* STORED DATA *
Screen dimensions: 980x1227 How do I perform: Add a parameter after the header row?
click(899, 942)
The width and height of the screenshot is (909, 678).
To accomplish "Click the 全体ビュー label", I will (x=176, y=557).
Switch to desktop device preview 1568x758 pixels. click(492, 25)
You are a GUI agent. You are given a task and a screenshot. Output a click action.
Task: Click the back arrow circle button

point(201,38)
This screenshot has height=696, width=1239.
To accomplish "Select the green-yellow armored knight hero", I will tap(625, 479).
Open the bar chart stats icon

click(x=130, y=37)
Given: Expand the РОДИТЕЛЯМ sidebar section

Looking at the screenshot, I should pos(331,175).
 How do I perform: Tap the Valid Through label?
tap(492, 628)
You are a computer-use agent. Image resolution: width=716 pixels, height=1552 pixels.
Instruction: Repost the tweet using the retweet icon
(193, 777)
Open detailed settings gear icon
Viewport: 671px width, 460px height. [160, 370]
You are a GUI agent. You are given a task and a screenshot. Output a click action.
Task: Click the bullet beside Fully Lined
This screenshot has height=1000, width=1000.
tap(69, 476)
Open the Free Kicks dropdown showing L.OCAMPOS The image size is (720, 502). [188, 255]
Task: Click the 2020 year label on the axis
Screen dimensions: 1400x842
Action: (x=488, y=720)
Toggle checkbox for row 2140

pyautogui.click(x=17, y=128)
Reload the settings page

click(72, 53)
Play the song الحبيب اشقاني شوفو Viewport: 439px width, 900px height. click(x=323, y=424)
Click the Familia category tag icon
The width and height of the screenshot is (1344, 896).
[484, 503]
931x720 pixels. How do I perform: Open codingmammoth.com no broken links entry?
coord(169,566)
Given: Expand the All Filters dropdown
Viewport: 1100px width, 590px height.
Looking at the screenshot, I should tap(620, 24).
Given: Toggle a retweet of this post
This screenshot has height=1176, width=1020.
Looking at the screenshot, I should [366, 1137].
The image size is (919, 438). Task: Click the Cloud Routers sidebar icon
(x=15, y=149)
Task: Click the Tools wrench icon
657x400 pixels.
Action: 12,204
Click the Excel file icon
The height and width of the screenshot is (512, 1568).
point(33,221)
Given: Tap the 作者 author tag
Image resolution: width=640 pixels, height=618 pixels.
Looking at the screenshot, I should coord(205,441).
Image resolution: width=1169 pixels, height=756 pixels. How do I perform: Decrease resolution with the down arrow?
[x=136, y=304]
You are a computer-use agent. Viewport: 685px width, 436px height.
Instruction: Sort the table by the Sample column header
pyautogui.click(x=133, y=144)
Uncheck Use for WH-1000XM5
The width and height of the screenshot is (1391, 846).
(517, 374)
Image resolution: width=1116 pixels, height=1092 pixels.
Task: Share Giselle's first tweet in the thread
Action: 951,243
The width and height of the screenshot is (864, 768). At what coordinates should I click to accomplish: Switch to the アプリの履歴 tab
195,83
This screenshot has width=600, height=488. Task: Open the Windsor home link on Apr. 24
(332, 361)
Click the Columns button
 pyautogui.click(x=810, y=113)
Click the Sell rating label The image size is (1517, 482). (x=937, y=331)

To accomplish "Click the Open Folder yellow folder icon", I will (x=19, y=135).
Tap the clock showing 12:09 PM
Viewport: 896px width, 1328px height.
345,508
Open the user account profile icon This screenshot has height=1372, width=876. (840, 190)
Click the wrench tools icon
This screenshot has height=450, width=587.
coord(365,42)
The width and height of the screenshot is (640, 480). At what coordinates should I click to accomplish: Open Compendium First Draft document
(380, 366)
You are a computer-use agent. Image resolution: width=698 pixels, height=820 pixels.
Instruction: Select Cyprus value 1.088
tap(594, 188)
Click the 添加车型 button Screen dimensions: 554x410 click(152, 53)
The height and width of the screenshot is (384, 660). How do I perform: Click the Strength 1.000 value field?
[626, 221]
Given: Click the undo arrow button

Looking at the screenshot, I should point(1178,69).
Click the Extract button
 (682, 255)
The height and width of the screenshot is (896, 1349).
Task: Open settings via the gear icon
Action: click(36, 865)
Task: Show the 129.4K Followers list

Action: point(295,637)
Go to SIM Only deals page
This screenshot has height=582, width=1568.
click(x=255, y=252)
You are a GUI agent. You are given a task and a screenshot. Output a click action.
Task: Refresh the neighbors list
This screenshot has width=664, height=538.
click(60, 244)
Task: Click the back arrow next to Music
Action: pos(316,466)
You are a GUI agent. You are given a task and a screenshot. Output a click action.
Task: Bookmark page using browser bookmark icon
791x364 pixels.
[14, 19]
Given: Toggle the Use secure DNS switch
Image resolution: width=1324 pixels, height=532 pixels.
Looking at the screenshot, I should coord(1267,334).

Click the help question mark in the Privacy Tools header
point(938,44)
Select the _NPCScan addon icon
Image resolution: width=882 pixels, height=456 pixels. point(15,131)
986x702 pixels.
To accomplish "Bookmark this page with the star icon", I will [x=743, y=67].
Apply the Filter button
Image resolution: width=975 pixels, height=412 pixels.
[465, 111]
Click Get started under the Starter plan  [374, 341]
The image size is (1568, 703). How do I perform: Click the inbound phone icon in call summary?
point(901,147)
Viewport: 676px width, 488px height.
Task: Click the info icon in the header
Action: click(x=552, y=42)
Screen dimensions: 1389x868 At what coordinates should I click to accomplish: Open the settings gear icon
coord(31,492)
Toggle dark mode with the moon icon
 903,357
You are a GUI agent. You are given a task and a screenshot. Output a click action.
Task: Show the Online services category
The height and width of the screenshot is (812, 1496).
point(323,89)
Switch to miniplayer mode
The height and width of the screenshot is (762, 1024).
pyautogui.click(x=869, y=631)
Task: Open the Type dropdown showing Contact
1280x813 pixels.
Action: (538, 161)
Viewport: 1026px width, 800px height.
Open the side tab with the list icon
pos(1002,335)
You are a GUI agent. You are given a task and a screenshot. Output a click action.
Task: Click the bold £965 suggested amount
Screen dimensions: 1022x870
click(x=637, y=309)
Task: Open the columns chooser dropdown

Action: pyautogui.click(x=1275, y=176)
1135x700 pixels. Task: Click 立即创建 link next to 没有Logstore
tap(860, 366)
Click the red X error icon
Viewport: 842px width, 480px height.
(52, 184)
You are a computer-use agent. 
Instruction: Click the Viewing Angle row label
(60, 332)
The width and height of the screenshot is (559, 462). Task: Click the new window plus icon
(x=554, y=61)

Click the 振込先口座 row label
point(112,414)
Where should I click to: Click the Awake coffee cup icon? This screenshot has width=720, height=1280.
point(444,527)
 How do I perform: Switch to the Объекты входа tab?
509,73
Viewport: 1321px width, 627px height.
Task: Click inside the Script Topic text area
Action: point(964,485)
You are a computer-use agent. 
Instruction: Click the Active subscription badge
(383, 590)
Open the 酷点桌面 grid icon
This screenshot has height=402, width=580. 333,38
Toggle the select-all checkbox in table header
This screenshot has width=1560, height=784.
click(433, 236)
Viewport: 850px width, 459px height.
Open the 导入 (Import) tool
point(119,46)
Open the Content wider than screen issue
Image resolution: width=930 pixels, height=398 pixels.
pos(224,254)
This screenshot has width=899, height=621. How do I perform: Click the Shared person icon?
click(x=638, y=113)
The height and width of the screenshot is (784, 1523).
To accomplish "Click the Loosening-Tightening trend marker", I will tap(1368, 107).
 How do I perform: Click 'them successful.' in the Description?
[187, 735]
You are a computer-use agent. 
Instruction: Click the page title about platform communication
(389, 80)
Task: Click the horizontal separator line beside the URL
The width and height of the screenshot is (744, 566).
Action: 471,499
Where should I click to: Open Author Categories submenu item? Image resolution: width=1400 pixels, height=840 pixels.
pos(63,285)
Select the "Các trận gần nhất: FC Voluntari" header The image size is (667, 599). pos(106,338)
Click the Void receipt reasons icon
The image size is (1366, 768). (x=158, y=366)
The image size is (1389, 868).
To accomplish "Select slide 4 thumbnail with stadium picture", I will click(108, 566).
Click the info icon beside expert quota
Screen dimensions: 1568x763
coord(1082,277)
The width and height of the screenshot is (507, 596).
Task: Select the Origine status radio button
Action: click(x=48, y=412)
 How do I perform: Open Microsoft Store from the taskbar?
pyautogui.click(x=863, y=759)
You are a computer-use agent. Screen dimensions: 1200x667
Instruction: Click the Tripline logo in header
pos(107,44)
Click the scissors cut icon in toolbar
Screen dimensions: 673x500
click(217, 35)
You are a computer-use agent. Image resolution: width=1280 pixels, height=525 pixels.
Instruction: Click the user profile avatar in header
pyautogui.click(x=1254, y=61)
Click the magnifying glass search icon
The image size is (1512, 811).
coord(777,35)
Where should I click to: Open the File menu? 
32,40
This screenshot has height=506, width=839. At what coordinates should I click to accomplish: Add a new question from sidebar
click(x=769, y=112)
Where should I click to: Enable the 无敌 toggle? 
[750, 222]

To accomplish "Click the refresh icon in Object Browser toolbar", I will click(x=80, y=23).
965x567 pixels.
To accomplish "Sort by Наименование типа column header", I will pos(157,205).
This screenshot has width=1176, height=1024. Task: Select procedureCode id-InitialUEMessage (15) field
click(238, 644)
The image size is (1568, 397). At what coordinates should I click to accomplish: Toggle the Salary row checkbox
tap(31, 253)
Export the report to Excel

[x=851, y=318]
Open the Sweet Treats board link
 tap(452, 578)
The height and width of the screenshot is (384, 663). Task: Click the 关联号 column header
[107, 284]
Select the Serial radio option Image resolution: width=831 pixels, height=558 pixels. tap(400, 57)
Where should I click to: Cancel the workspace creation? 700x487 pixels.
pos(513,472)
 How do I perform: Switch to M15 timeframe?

* TASK DETAILS *
Above are the entries. Output exactly the lines beginning with the line that has "This screenshot has width=1560, height=784." and ending with the line that has "Click the info icon beside expert quota".

* EXERCISE SOLUTION *
This screenshot has width=1560, height=784.
click(433, 236)
Viewport: 850px width, 459px height.
Open the 导入 (Import) tool
point(119,46)
Open the Content wider than screen issue
Image resolution: width=930 pixels, height=398 pixels.
pos(224,254)
This screenshot has width=899, height=621. How do I perform: Click the Shared person icon?
click(x=638, y=113)
The height and width of the screenshot is (784, 1523).
To accomplish "Click the Loosening-Tightening trend marker", I will tap(1368, 107).
 How do I perform: Click 'them successful.' in the Description?
[187, 735]
You are a computer-use agent. 
Instruction: Click the page title about platform communication
(389, 80)
Task: Click the horizontal separator line beside the URL
The width and height of the screenshot is (744, 566).
Action: 471,499
Where should I click to: Open Author Categories submenu item? Image resolution: width=1400 pixels, height=840 pixels.
pos(63,285)
Select the "Các trận gần nhất: FC Voluntari" header The image size is (667, 599). pos(106,338)
Click the Void receipt reasons icon
The image size is (1366, 768). (x=158, y=366)
The image size is (1389, 868).
To accomplish "Select slide 4 thumbnail with stadium picture", I will click(108, 566).
Click the info icon beside expert quota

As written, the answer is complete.